◆ Work task A ◆
In the comment thread, buying which Whole Foods house brand is said to make the store cheap?
◆ Work task B ◆
Echo the comment thread word for word, beginning at the words "Microwave only." and stopping after "healthy and affordable.".

◆ Document passage ◆
........
You know California was once part of Mexico. So this can be the ancestral land for some Latinos. Maybe it is better to accept each other than try to claim some great right over another group.
Values rising says
Trader Joe’s is great for cheese and some specialty items; Whole Foods is actually quite cheap (better than TJs), particularly for other dairy and juices, if you buy the “365” house brand. My problem with TJ’s is that most of what they sell is highly processed industrial product, prepared for the microwave — masquerading as health food. What else would you expect from a chain headquartered in a suburb of LA?
As for “ancestral lands,” I was born a New York Jew. It took me until I was in my 60s to recognize that (like all humans) I’m indigenous to life. If not, where else? I love Oakland; it’s my home!
OaklandMofo says
Yeah most Trader Joe’s stuff doesn’t even have oven cooking instructions on the package and I don’t own a microwave.
If you really look into it, it’s all terrible for you.
Over processed, sodium doused, saturated fat ridden corn syrup based junk.
Almost all of it.
Microwave only.
It really was a huge marketing ploy to seem like a healthier option but it’s just junk.
I refuse to shop there.
East Oakland got a new massive Food Co that I am going to go check out. I wonder if the options are healthy and affordable.
........
◆ Data listing ◆
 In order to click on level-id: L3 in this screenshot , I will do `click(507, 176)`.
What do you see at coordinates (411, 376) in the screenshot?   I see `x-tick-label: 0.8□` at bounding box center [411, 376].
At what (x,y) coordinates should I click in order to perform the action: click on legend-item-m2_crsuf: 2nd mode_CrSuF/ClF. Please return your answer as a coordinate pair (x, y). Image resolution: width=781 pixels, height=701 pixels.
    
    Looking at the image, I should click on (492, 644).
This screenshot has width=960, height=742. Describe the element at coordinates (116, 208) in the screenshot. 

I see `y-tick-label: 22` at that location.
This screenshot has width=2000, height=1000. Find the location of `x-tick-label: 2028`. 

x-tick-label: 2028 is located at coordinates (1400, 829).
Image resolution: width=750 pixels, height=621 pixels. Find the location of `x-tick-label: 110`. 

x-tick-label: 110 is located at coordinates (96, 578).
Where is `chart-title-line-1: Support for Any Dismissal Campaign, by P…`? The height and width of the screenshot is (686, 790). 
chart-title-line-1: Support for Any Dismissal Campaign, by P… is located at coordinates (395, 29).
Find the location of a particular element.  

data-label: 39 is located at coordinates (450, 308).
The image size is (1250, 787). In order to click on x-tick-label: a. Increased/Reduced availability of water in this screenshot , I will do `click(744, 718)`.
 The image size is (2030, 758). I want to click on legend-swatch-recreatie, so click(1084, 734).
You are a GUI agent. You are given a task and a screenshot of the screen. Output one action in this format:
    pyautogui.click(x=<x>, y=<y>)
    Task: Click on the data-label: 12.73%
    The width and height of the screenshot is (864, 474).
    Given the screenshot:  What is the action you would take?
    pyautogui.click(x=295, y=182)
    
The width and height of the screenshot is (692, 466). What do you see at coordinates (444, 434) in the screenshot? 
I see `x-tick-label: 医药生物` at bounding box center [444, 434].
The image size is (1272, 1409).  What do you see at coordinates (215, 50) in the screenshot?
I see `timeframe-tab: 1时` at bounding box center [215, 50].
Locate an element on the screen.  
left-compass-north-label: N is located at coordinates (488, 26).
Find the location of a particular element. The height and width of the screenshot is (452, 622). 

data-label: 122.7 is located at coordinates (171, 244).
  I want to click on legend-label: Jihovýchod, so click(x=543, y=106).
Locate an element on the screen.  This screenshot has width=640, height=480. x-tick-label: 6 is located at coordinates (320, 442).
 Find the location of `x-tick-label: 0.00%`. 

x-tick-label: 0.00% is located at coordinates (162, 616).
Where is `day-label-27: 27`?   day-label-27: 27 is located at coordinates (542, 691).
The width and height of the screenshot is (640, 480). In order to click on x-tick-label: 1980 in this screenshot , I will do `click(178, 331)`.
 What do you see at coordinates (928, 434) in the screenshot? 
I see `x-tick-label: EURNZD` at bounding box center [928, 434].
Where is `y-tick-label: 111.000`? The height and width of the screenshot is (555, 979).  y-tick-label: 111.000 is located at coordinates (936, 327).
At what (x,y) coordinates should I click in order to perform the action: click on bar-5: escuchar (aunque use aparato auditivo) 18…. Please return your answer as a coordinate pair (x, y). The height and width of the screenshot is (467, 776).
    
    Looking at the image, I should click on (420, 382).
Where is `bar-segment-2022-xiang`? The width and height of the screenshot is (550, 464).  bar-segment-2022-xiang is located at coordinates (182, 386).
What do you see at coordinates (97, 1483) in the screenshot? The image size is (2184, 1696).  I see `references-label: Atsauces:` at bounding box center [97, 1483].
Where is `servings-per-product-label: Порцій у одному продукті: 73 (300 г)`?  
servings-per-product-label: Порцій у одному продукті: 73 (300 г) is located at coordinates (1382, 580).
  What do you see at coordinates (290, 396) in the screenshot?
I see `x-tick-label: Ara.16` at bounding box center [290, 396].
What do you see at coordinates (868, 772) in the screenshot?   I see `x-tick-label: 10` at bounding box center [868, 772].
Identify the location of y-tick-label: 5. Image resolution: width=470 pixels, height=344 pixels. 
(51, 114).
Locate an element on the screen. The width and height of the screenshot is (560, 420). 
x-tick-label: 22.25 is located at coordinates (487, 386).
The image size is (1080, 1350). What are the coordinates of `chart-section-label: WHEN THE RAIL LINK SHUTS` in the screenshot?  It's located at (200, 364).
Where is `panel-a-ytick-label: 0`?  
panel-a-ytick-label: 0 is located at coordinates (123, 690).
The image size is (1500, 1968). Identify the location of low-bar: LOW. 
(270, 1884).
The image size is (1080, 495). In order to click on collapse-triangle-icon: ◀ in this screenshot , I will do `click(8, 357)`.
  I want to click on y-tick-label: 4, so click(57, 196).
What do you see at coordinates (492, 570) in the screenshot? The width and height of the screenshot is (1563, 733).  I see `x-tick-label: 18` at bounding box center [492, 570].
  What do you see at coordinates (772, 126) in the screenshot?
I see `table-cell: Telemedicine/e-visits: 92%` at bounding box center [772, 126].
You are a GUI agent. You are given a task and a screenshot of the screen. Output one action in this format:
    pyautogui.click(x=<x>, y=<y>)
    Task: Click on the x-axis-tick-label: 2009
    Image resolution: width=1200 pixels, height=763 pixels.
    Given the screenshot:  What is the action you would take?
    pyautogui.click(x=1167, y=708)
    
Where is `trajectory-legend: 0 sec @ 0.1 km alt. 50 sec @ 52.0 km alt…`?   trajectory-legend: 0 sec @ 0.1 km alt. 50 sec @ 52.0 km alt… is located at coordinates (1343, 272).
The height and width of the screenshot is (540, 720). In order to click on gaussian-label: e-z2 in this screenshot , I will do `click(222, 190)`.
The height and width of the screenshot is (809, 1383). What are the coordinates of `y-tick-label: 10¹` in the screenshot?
........
◆ Response area A ◆
The "365" house brand.

◆ Response area B ◆
Microwave only.
It really was a huge marketing ploy to seem like a healthier option but it’s just junk.
I refuse to shop there.
East Oakland got a new massive Food Co that I am going to go check out. I wonder if the options are healthy and affordable.